### What you will do
Search the data for "agent". Return each matching line.

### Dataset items
**********
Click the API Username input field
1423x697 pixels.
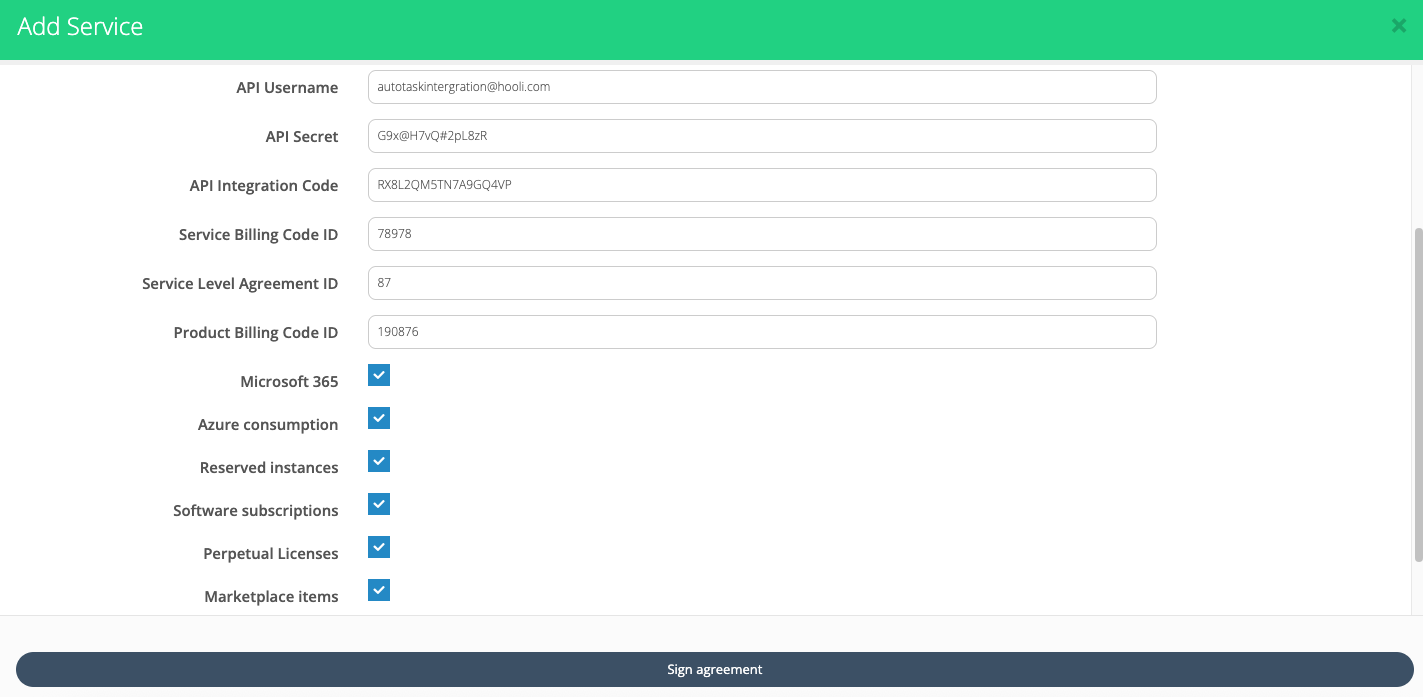click(761, 87)
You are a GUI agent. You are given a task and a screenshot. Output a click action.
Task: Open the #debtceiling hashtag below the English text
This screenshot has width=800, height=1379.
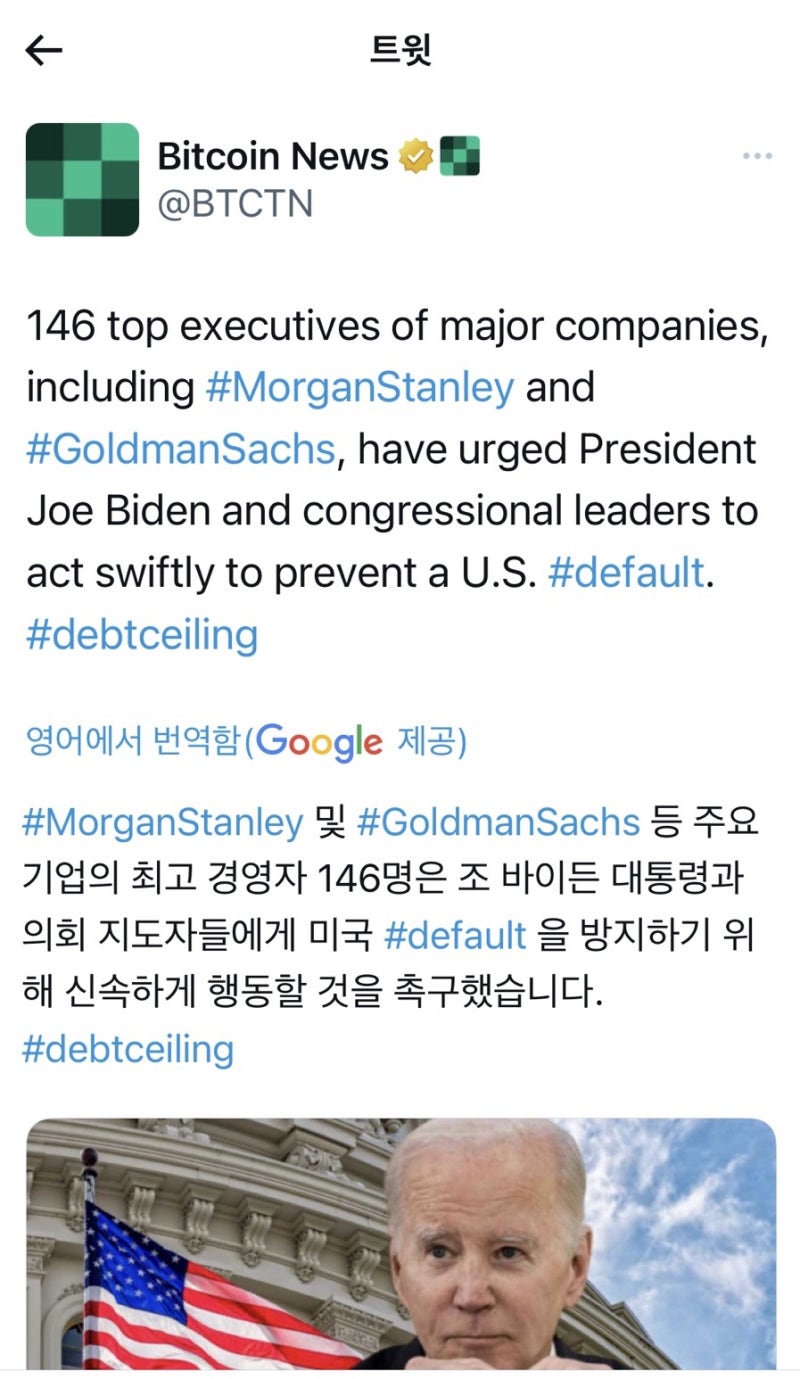(x=142, y=633)
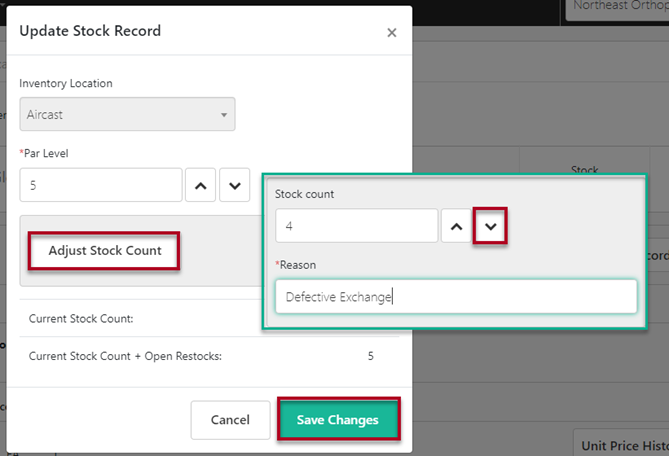Increase Par Level with up arrow
669x456 pixels.
tap(201, 185)

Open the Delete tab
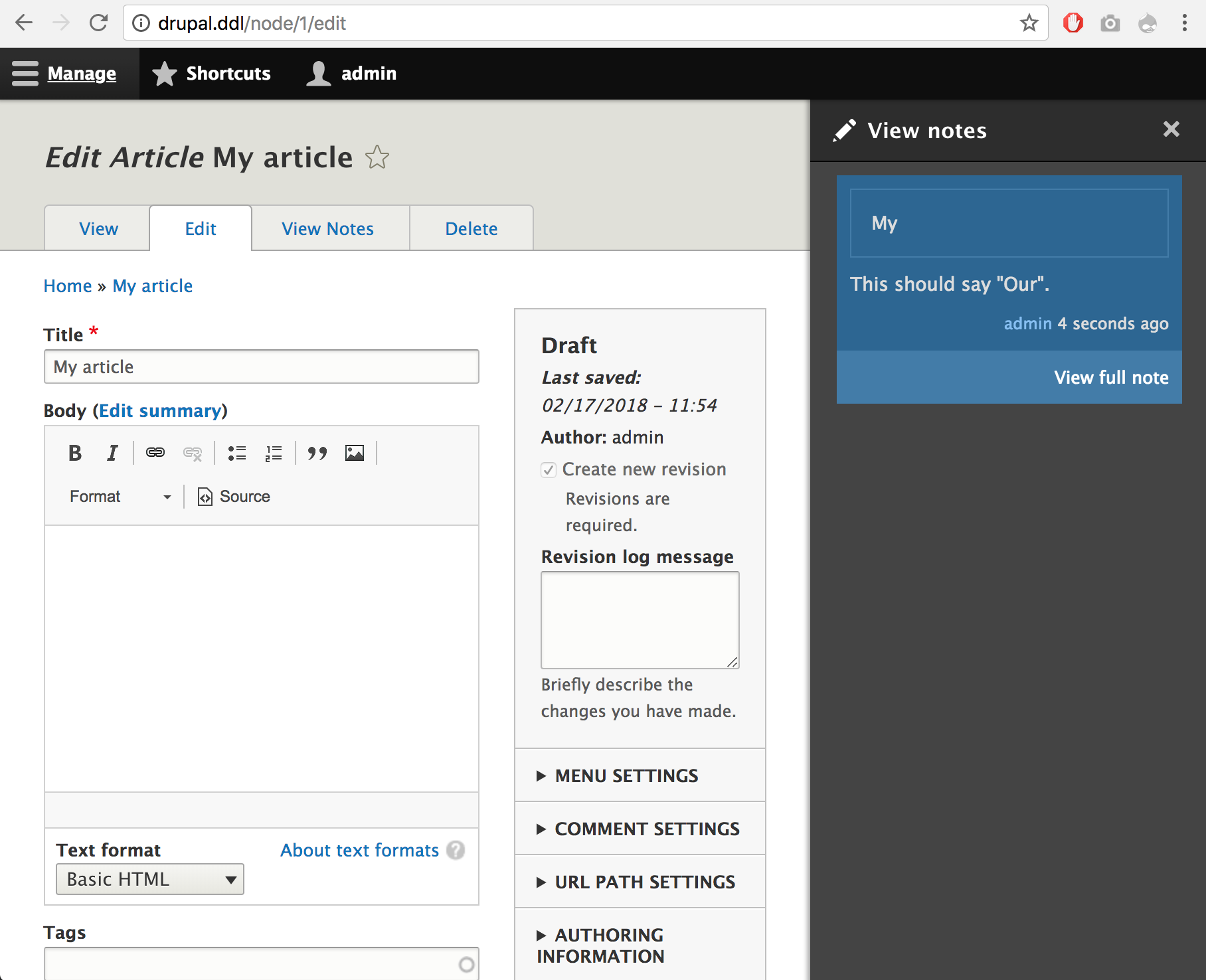pos(471,229)
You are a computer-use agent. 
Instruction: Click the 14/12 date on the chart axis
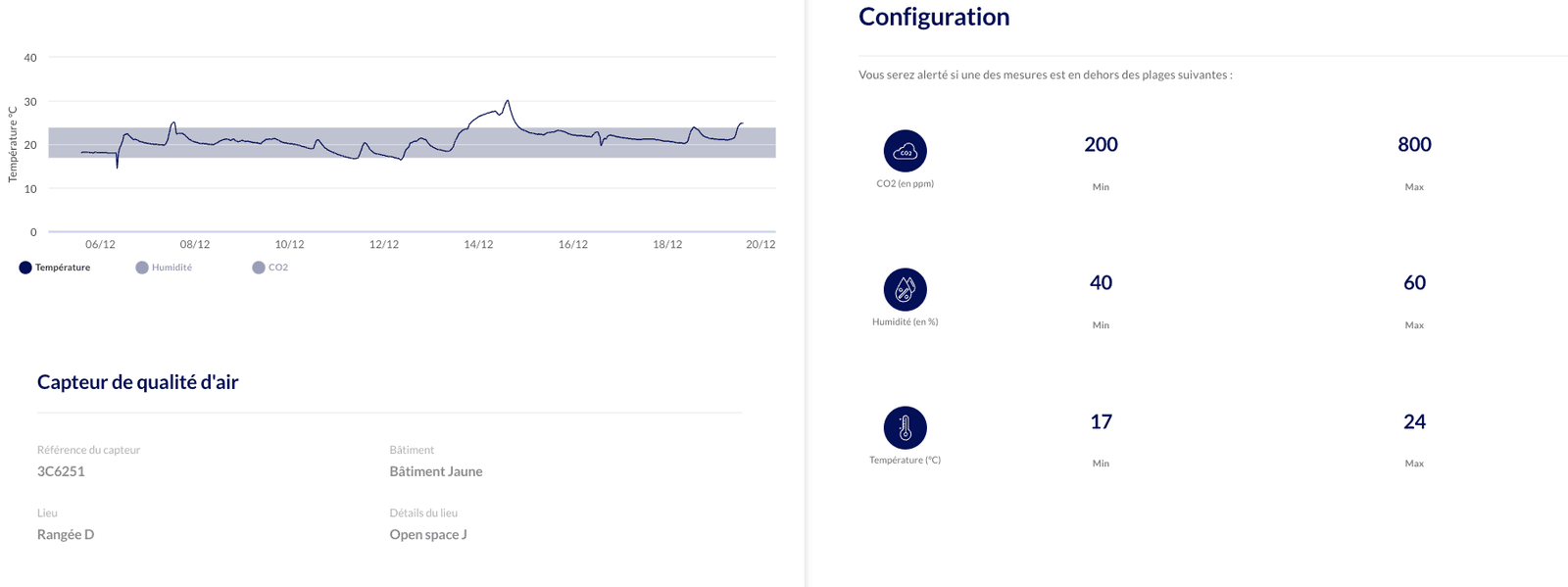click(478, 244)
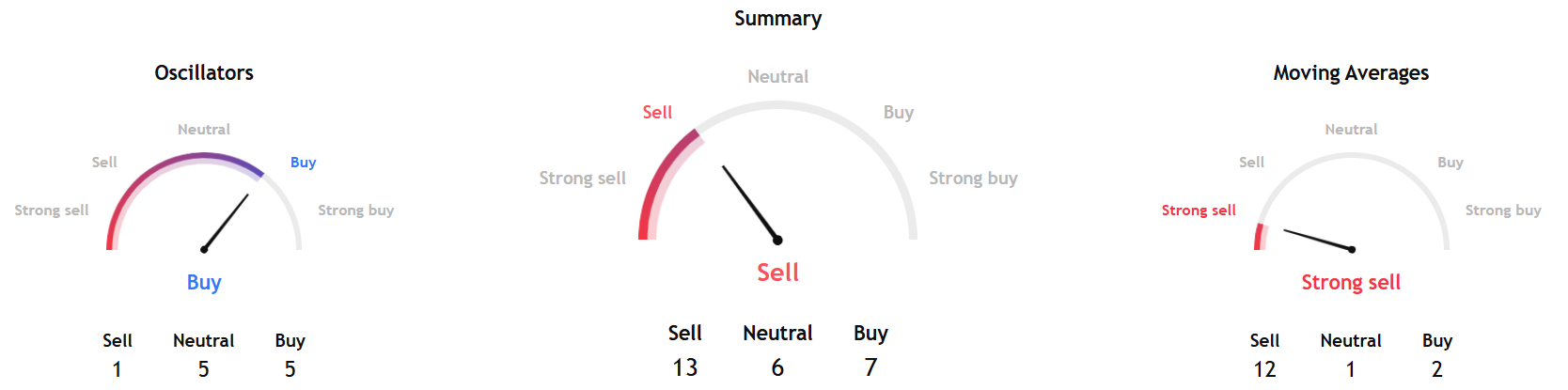Click the Moving Averages heading

tap(1351, 73)
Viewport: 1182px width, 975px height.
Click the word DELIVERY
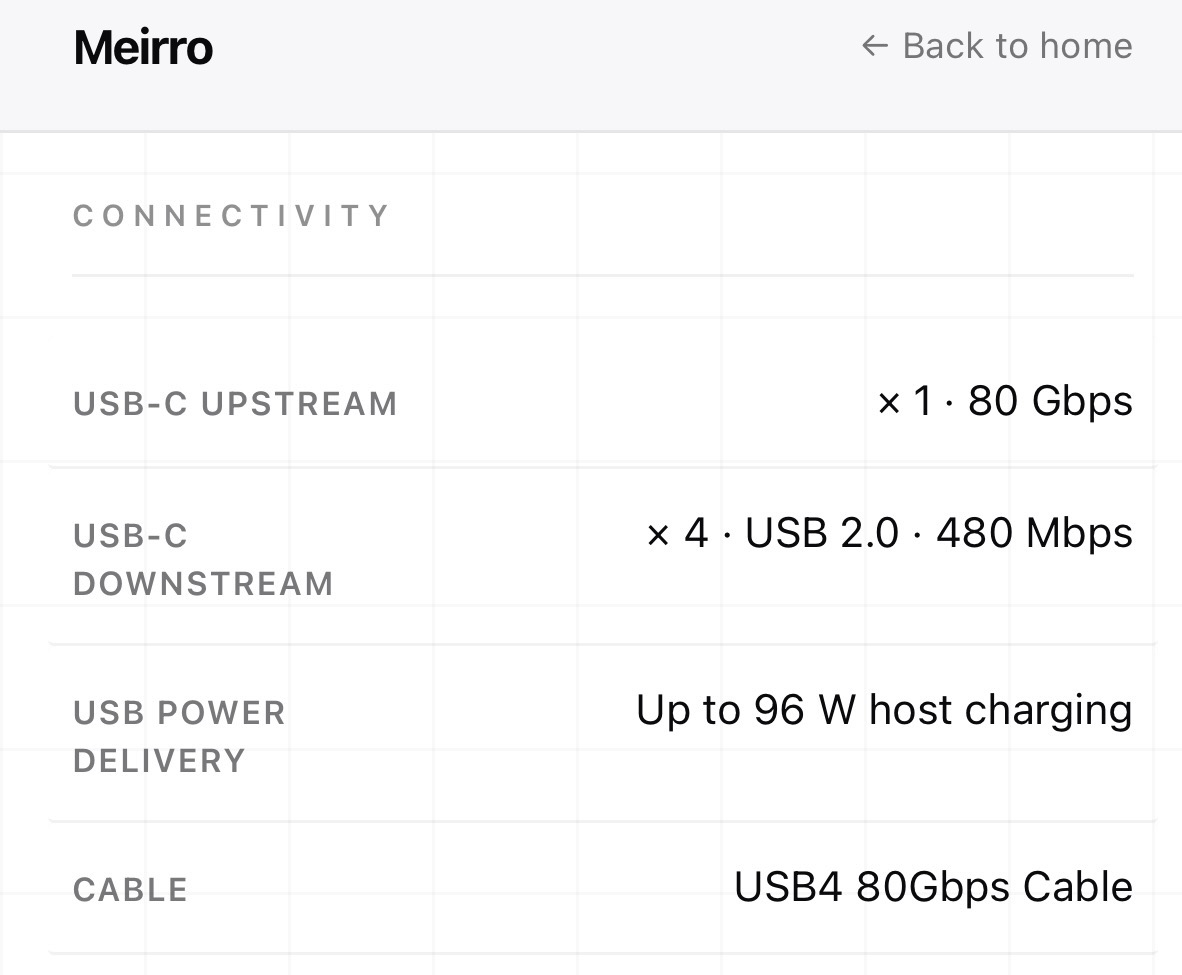160,761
**********
### Reply to the exercise
You are a GUI agent. You are given a task and a screenshot. Output a click action.
You are a computer-use agent. 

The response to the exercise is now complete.